第5章 攻防戦
聞き覚えのある……どころじゃない。絶対聞いた。つい最近に。というか、つい昨日に。
「は?及川!?」
「はーい、及川さんでーす。沙々羅ちゃん、昨日振りー!」
語尾にハートが付いてそうな上機嫌な声で話しかけてきたのは、ついさっきまで私の思考のド真ん中にあった及川だった。
昨日の白ジャージとは異なる、白ブレザーにチェックのスラックス。
青城の制服姿だ。白のブレザーなんて、着る人をかなり選ぶ服の癖のに、さりげなく着崩してラフに着こなしている。
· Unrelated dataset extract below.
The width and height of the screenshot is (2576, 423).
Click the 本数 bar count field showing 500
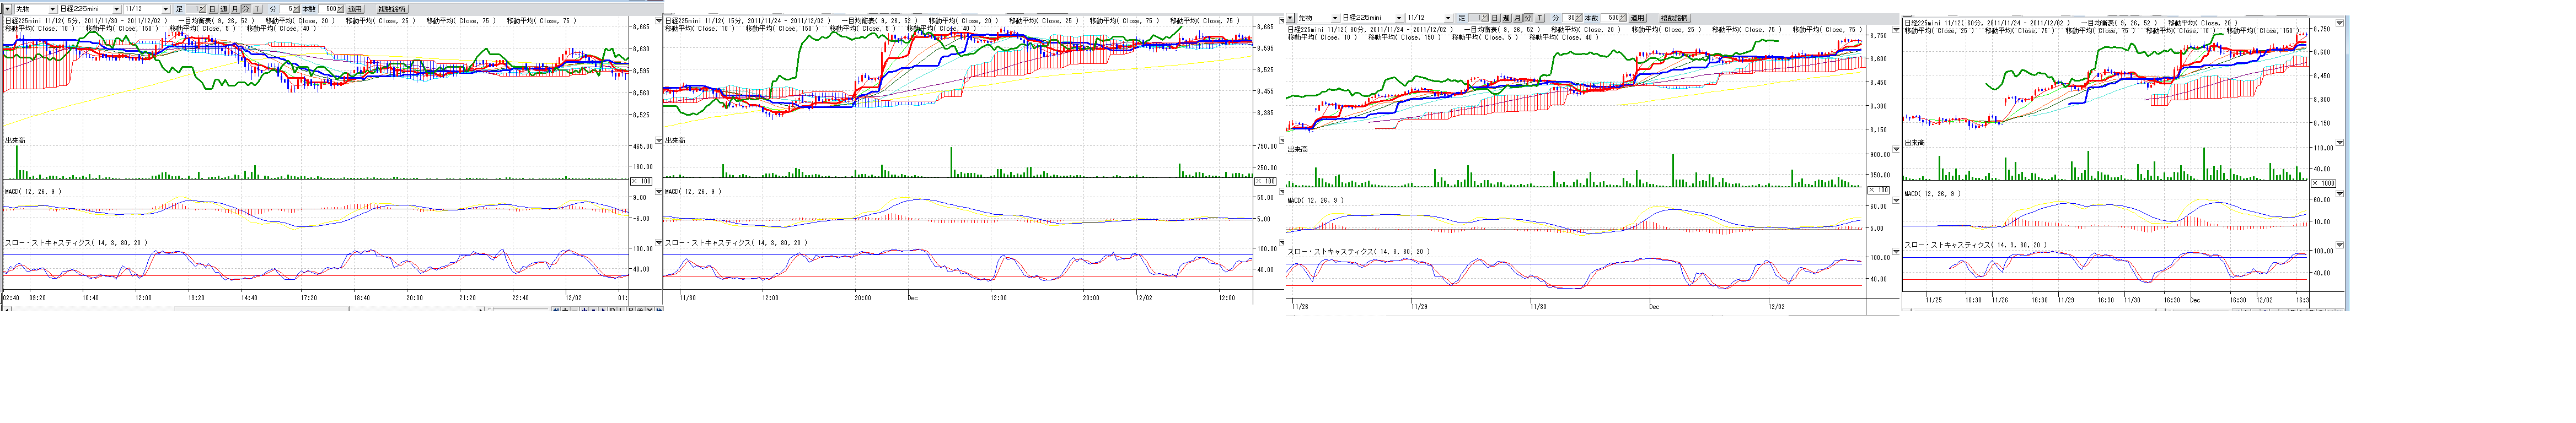tap(1611, 18)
って、格好はどうでも良くて!何で及川が烏野に……!!?
心中パニック状態で目を見開いて固まる私を他所に、及川は笑顔で近付き手を差し出してきた。
「はい」
「…………ナニコレ」
「手。繋ごう?」
「…………何で?」
「うーん、俺が繋ぎたいから?」
と、何故か疑問系で首を傾げる及川。
そのあざとい仕草にイラッとして、無言でその手を叩き落とす。
「いった!?酷いよ沙々羅ちゃん!」
「喧しい!大体何でアンタが此処にいるのよ!?部活は!?」
「うちは月曜は練習休みなの。だから、沙々羅ちゃんと一緒に帰ろうと思って」
いけしゃあしゃあと宣う及川。
帰るも何も、私と及川の家は青城と烏野の丁度中間地点にある。
ということは、わざわざ家を通り過ぎて、真逆にある烏野まで私を迎えに来たということになる。
――昨日、自分を振った相手を。
「……何言ってんの?アンタ、私が昨日何て言ったかわかってる?」
「うん。フラれちゃったね。すっぱりさっぱり」
「だったら、何でこんな……!」
あっさりと言ってのける及川に、私はいきり立つ。
けれど、及川はにっこりと、
「でも俺、諦めるなんて言ってないよ?」
それはそれは、素敵な笑顔でとんでもないことを宣った。